Weiterer Kritik zur Halbzeit der Legislaturperiode: Neben Branchenverbänden wie dem Bitkom bemängeln auch 21 Verbände aus Zivilgesellschaft, Wissenschaft und Open-Source-Wirtschaft, dass die Bundesregierung bei den Digitalvorhaben nachlegen müssen. Der Koalitionsvertrag sei ambitioniert gewesen, nun müsse man Versprechen einlösen und die benötigen Mittel bereitstellen.

Eine der zentralen Forderungen ist, die Zivilgesellschaft stärker einzubinden. Als die Bundesregierung etwa die Digitalstrategie erstellte, sei das nicht der Fall gewesen. Problematisch sei es auch bei Gesetzen. Bei der BND-Reform hatten Verbände vor der Anhörung nur 24 Stunden Zeit, um einen 88-seitigen Entwurf zu lesen.

Besonders bedeutsam sei zudem der Bereich Klimaschutz. So sei das Energieeffizienzgesetz, das zu einem nachhaltigeren Betrieb von Rechenzentren führen soll, als Initiative positiv, gehe aber nicht weit genug. Erforderlich wären zudem weitere Maßnahmen, um die Digitalwirtschaft ökologisch auszurichten. Es besteht also Handlungsbedarf. „Ohne Kurswechsel droht am Ende der Legislatur ein digitalpolitisches Scheitern und ein langfristiger Schaden für Gesellschaft und Wirtschaft“, heißt es in der Mitteilung.

Zu den Verbänden zählen das Bündnis Bits & Bäume, zu dem etwa der BUND, Wikimedia Deutschland oder der Chaos Computer Club zählen. Weitere Unterzeichner sind die Free Software Foundation Europe, die Open Knowledge Foundation Deutschland und der Verein D64. Die vollständige Liste ist bei der Free Software Foundation abrufbar.

Unzufriedenheit macht sich auch derzeit in der Bevölkerung breit, wie eine Umfrage zeigt, die der Internetwirtschaftsverband Eco in Auftrag gegeben hat. 70 Prozent geben demnach an, keine Fortschritte in wichtigen Bereichen der digitalen Transformation zu sehen.

Update

Wie im Vorfeld erwartet, hat sich die Bundesregierung bei der Klausurtagung in Meseberg auf Maßnahmen verständigt, um die Digitalisierung voranzubringen.
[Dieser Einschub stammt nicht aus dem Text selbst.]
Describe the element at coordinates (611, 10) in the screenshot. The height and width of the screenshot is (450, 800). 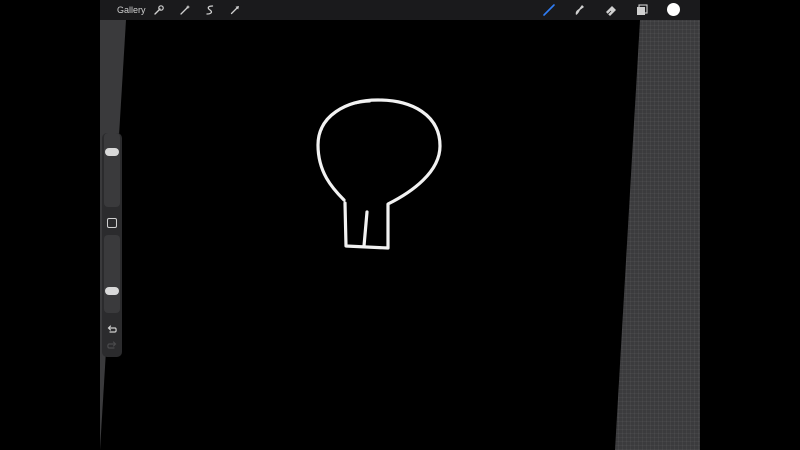
I see `eraser-icon` at that location. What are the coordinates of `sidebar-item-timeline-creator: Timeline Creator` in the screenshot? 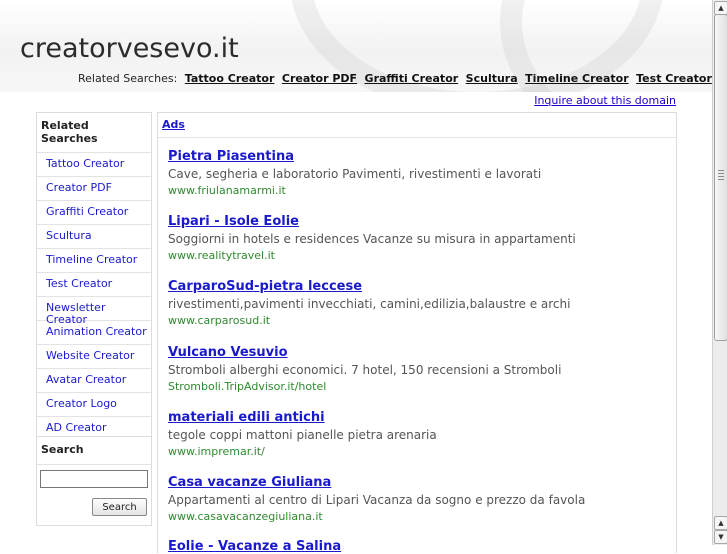 It's located at (94, 260).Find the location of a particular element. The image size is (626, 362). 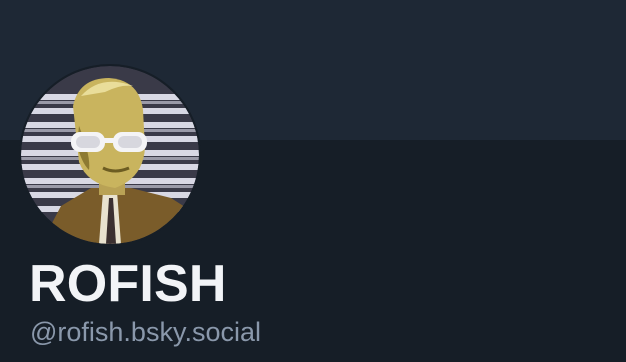

avatar is located at coordinates (110, 155).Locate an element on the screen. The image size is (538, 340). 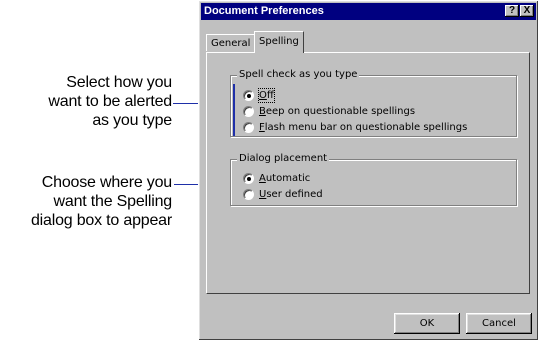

Zu den Maßnahmen in dem 10-Punkte-Plan zählen etwa – wenig überraschend – die KI-Entwicklung und der Bürokratieabbau. Wesentliche Aspekte im Überblick:

  • Neue Datenstrategie: Mit dem Forschungsdatengesetz sollen Daten in größerem Umfang und besserer Qualität für die Forschung bereitgestellt werden. Das gilt für verschiedene Bereiche, konkrete genannt werden Gesundheitsdaten und das Training von KI-Modellen. Datenschutzstandards sollen erhalten bleiben.
  • Bereich Gesundheit: Ab dem Jahr 2025 soll die elektronische Patientenakte (ePA) verpflichtend sein und das E-Rezept zum Standard werden. Das Opt-Out-Verfahren bei elektronischen Patientenakte bleibt aber bestehen, die Nutzung wird weiter freiwillig sein.
  • Planungs- und Genehmigungsverfahren sollen weiter beschleunigt werden. Erreichen will man das, indem Verfahren vereinfacht und digitalisiert werden. Auch KI soll hier zum Einsatz kommen. Auf diese Weise soll etwa das Online-Zugangsgesetz – also die Digitalisierung der Verwaltungsdienstleistungen – schneller umgesetzt werden.
  • Sowohl die KI-Strategie als auch den geplante AI Act der EU will man „pragmatisch“ umsetzen, es dürfe keine Überregulierung geben.
  • Startups will die Bundesregierung ebenfalls weiter fördern, indem unter anderem private Investitionen erleichtert werden sollen.